Go Web Programming Bootcamp
The following videos were put together in July of 2015 for the
Summer Web Bootcamp
at Fresno City College. The videos cover the material in An Introduction
to Programming in Go along with the basics of server-side web
development with Go and Google App Engine.
Thanks to the hard work of Todd McLeod (and others) these
videos are available for free on Youtube. An outline is available at
is.gd/gobootcamp.
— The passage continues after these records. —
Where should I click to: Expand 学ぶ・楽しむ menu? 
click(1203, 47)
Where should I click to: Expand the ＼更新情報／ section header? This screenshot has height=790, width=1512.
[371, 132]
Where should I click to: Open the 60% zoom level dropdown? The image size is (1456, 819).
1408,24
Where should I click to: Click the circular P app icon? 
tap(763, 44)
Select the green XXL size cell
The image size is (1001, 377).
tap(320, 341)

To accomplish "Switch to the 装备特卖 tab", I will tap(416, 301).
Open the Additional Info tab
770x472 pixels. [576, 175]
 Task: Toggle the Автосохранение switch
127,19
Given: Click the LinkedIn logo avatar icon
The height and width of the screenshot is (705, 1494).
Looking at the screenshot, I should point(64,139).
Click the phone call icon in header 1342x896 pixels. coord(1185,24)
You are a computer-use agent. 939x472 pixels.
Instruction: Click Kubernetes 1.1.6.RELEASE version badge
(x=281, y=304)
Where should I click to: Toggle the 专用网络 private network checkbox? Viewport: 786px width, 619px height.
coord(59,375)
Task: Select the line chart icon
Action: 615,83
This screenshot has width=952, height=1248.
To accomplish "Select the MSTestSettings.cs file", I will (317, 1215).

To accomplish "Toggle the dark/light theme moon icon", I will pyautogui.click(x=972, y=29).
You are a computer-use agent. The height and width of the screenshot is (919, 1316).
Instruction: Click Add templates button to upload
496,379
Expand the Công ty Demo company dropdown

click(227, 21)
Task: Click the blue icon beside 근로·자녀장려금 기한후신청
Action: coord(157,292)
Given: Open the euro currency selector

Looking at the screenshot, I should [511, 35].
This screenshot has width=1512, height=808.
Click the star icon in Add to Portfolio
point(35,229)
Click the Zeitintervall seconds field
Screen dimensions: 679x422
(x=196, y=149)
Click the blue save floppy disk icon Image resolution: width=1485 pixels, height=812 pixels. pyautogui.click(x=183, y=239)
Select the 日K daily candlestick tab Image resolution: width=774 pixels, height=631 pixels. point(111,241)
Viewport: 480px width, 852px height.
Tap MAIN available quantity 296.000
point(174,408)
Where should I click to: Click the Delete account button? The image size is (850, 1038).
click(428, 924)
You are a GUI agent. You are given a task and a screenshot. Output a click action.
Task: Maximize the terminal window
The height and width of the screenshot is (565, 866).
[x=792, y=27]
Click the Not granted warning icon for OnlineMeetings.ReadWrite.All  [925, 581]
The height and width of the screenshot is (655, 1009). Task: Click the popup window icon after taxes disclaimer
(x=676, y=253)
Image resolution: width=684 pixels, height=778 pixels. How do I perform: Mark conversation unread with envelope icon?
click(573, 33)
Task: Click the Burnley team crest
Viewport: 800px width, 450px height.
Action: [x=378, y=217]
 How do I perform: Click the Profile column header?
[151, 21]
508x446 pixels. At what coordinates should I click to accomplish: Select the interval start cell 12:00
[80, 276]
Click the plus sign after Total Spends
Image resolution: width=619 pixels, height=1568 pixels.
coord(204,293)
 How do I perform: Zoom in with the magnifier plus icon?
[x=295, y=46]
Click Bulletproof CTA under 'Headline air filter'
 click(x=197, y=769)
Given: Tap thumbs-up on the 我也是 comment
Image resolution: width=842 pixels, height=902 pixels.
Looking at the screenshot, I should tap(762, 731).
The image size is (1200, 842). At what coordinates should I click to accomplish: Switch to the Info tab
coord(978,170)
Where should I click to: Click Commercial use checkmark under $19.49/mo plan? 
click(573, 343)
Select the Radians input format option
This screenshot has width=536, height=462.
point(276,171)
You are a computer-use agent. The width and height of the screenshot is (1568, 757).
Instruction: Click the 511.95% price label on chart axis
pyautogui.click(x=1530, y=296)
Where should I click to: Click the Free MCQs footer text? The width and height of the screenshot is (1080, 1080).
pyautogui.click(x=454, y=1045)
An additional
outline is available
here.
Source code is available on
Github.
Questions, concerns or comments can be sent to
Caleb Doxsey.
Links
- Week 1
- Day 1: Machine Setup, Hello World, Variables, Types, A Deeper Look, Control Structures
- Day 2: Strings Revisited, Arrays, Slices and Maps, Functions
- Day 3: Review, Pointers, Structs and Interfaces
- Day 4
- Day 5
- Week 2
- Day 1
- Day 2
- Day 3
- Day 4
- Day 5
- Week 3
- Day 1: To-Do List, Twitter Clone, Data Store
- Day 2: Templates, Projection Queries, Email, Polling
- Day 3: Sort, Web, SQL
- Day 4: Long-Polling, App Engine Channels, Chat, Search
- Day 5: Search, Cloud Storage, Cloud API, URL Fetch
- Week 4
- Day 1: Markdown, Self-Destructing Messages, Side-Channel Attacks, Cloud Storage, Stocks, Net HTML
- Day 2: ChartJS, Credit Cards, OAuth, Dropbox OAuth, GitHub OAuth, GitHub, Task Queue
Most of the presented material is basically correct, though sometimes I
wasn't very clear or made broad, general assertions, which are debatable but
merely stated with no tip of the hat to a contrary point of view. These
videos are intended for beginner instruction not technical perfection.
Unfortunately I also made a few outright mistakes. Errata:
- I misinterpreted the meaning of Scanln, expecting it to read an
entire line, when in fact it only reads to the first space.
- Permissions are used as octal, not hexadecimal. I showed one example
using 0x777 when it should've been 0777.
- When discussing hashing I think I said "pairing bit", but meant
"parity bit".
- At some point I said a for range loop on a string is byte by byte.
Strings are stored as bytes, but the for range loop is actually rune
by rune. It will interpret UTF8 for you.